Nevertheless, it should be noted that FGMs based on the titanium and hydroxyapatite seem to be a suitable choice for medical implant applications, as titanium is responsible for strength, while hydroxyapatite provides adequate bioactivity during the bone healing process. Therefore, these materials should be subjected to further research.
5. Conclusions
An attempt was made to optimize a functionally graded Ti-HAP plate for the stabilization of a fractured tibia under different boundary conditions. This study was carried out using the finite element method. To sum up, the presented results of investigations allowed us to formulate the following conclusions:
The number of layers in the structure of the FG material does not have a significant impact on its mechanical properties.
A Ti-HAP functionally graded model made of 10 layers and with an N-power law of up to 1 ensures the formation of the lowest stresses and deformations.
The introduction of porosity into the structure of the FGM material reduces its mechanical properties, but could be welcomed in biomedical applications in the case of a growth of tissue surrounding the implant.
The best solution is to use a bone fracture plate made of functionally graded Ti-HAP material with an N-power law coefficient of 1 and a porous or dense structure (in favor of the former).
The lack of a direct plate–bone fracture connection contributes to the formation of lower stresses and strains, which are more beneficial for the intended application.
The chosen test method is characterized by limitations due to the need for simplifications in the modeling and analysis stages. Nevertheless, by performing a series of numerical tests for models of different complexities and loading systems, optimal results can be obtained, as shown by the results presented in this paper.

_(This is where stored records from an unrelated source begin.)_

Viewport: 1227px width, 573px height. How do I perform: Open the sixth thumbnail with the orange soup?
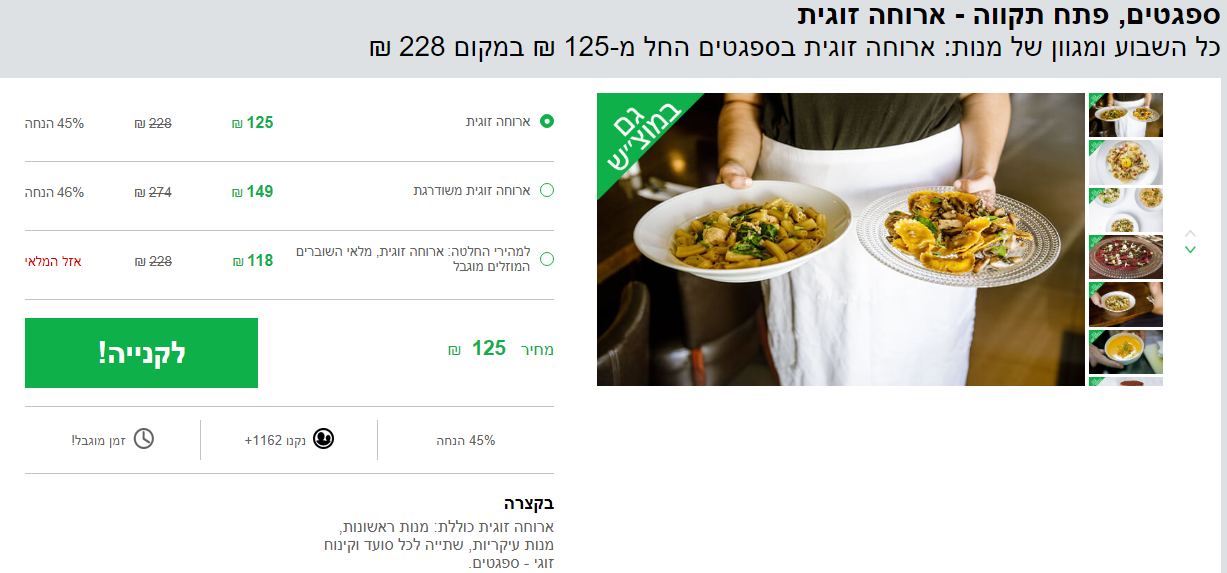(x=1126, y=352)
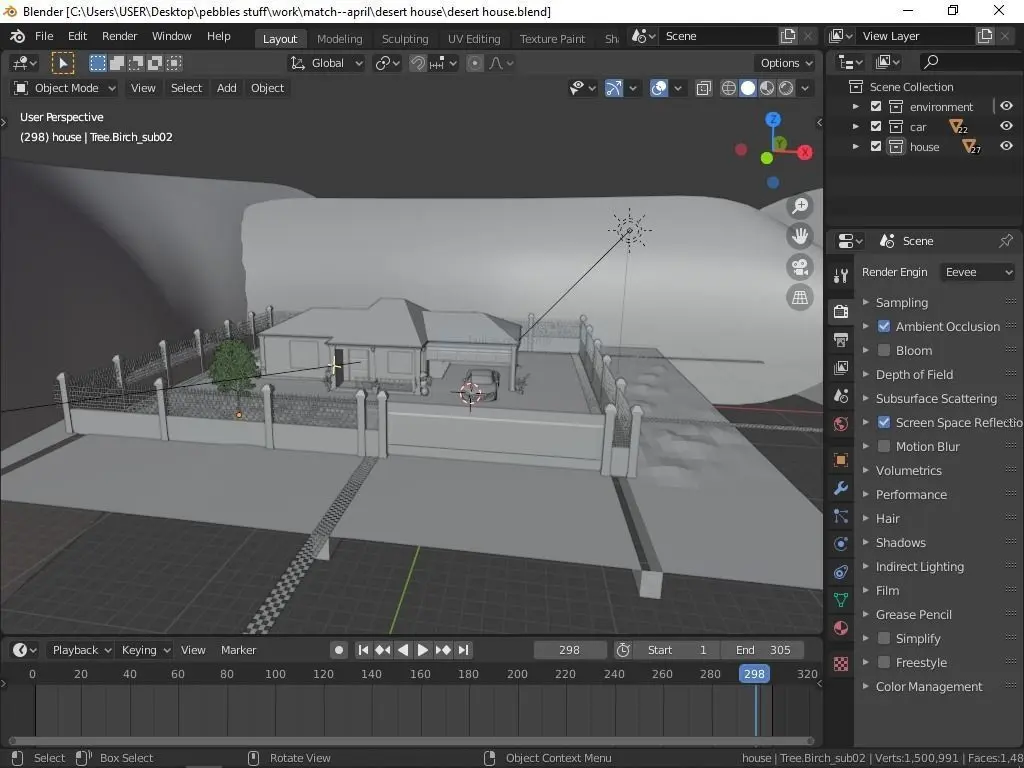
Task: Open the Add menu in the viewport header
Action: (227, 88)
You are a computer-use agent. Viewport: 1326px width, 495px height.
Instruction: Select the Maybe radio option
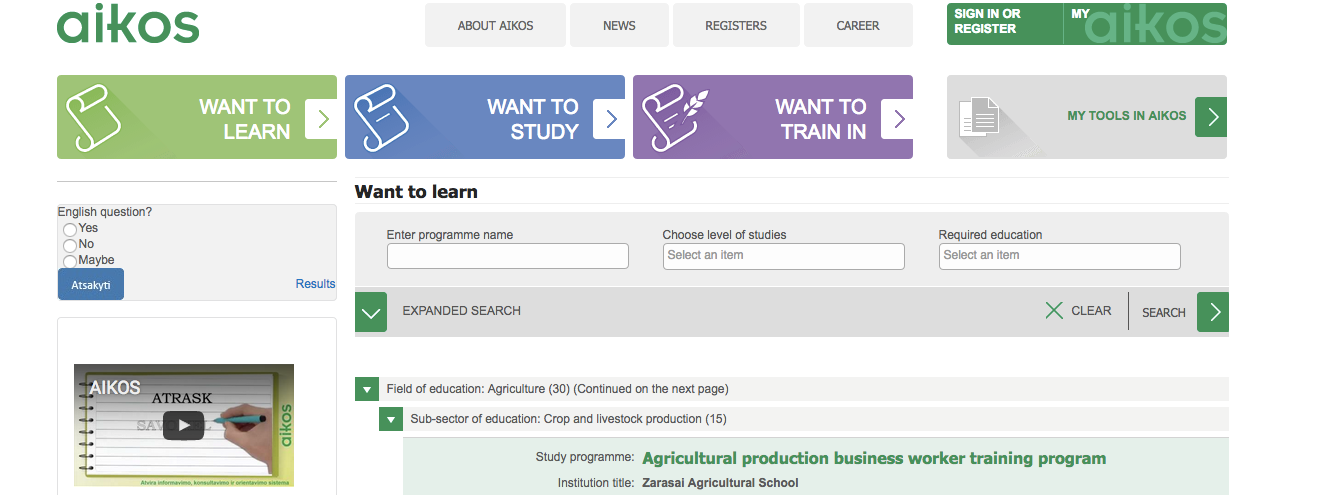(x=70, y=261)
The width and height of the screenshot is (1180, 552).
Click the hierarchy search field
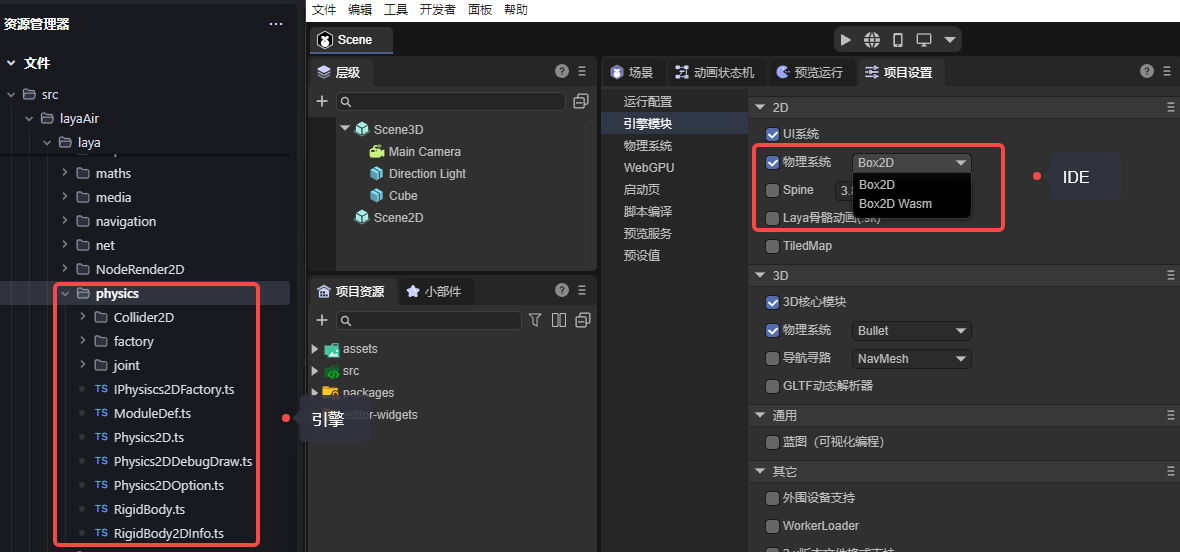click(x=452, y=101)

The obtained findings can be helpful to the further considerations and analysis in this area. However, the research should concentrate on numerical simulations of the effect of pore distribution in the model and of the size of pores on mechanical response. Studies could be extended to include numerical analyses of plate models made of other materials under consideration, such as biocompatible polymer composite or magnesium alloys. This approach would provide a complete overview of the potential use of materials as bone fixation plates. The result of this study should be validated through experimental tests. Based on multi-aspect research, it would be possible to attempt to create a constitutive model of bone fixation plates made from FGM material, which is plannedfor future research.